Hey Friends! If you know me, you know I have about a dozen (probably more like a couple dozen if I am being honest) DIY projects in progress at any given time. I don't intend on starting so many projects at once it just happens. Like the other day while I was cleaning out the display stockroom, a lonely little basket caught my eye. I have had this little basket for many years and have used it on countless displays.I hated to toss it but it just looked so outdated and I started searching for ways to give it a little make over.
Do you have any of these baskets around your house or tucked away in a closet? These little honey colored baskets seem to be plentiful in thrift stores and yard sales. They are also pretty inexpensive. I guess it is because the color makes them look like they are straight out of the 80's. Now don't get me wrong, I LOVED the 80's! I wouldn't mind going back for a visit. Hey Marty McFly! Where you at? I could use a ride in that time machine car of yours!
Seriously though, while these baskets can be inexpensive their weathered and aged counterparts can be rather pricey. So I tried out a technique to create that aged look on my baskets, another DIY to have fun with. You can check out my video here
I liked my results so much that I am sharing a step by step tutorial on how to update these outdated beauties. I did the research for you so all you have to do is grab your basket and just a few supplies.
2. Dark stain color of your choice. For this project I am using Varathane stain in the color Kona.
3. Clear sealer of your choice. A spray sealer is much easier to apply but any will work nicely.
4.Chalk paint color of your choice. For this project I am using DIY chalk paint in the color White Swan.
5. An inexpensive brush to apply the stain.
6. Cloths to wipe off the stain.
7. Lots of paper towels.
8. Mineral spirits for clean up.
The first thing I did was clean my basket. I used the Prep by Rethunk Junk. I love to use it for most of my painting projects. You can also use White Lightening by Dixie Belle or any other TSP. This will prepare your surface for the stain. After cleaning let your basket dry completely.

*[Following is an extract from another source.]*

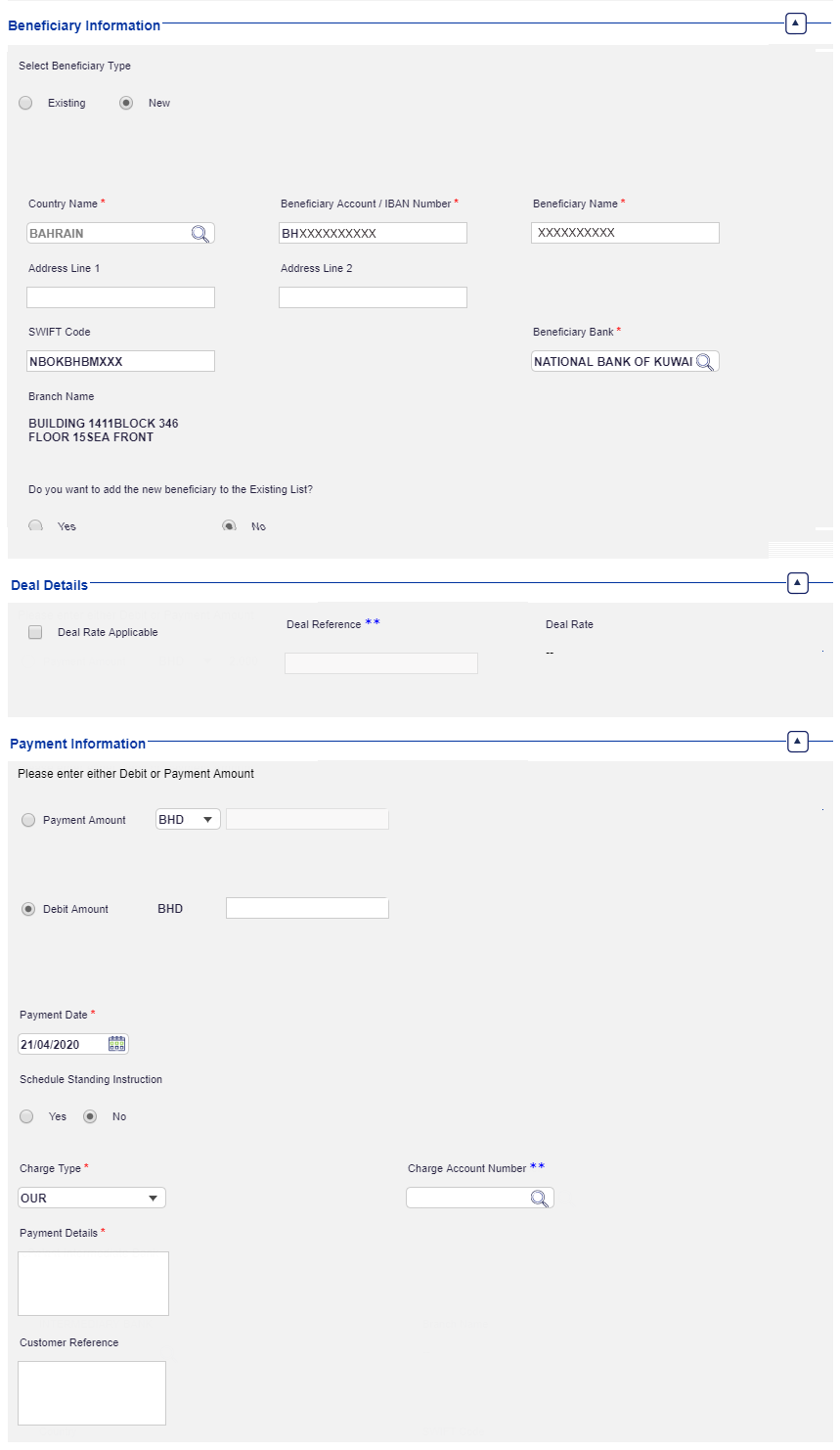Click the SWIFT Code input field
Screen dimensions: 840x1450
120,362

The next thing I did was apply the stain to the basket. I used an inexpensive synthetic brush (because I had given my grandson all of my foam brushes) although I think a foam brush would have worked nicely to get down into the nooks and crannies of the basket weave.
After I applied the stain all over the basket, I wiped the excess off with a cloth. You can also use paper towels. After wiping off the excess stain let the basket dry. Try to be patient, unlike me! I am not very patient when working on projects and that has cause some mishaps along the way.
After the stain was completely dry I sprayed the basket with a clear sealer. I let that dry thoroughly and then moved on to the next step. Painting the basket.
Next I painted the basket. I was not going for complete coverage. More like a dry brush application so that the beautiful new stain color could show through. You might even want to water down your paint just a tad. I watered down my paint 50/50 paint/water. I used a dry brush to lightly brush the paint on. Then I wiped the paint off. Kind of like a white wash technique. I did this in sections so I had time to wipe back the paint before it dried.
Finally, I sanded the basket here and there to give it a little more aging. It is always good to consider where the basket would naturally show wear and age over the years. Like the edges, top rim, corners, and base.
I did not seal my basket because I used a paint that did not require a sealer. However you could use a spray sealer or top coat of your choice. I would choose a flat sealer so that there wasn't any shine of gloss to the finished basket.
And that's it! The only thing that took much time on this was the dry time. It was really a quick and easy project that made a huge impact and updated this out dated basket.
I LOVE the results and hope you will give it a try. Have Fun!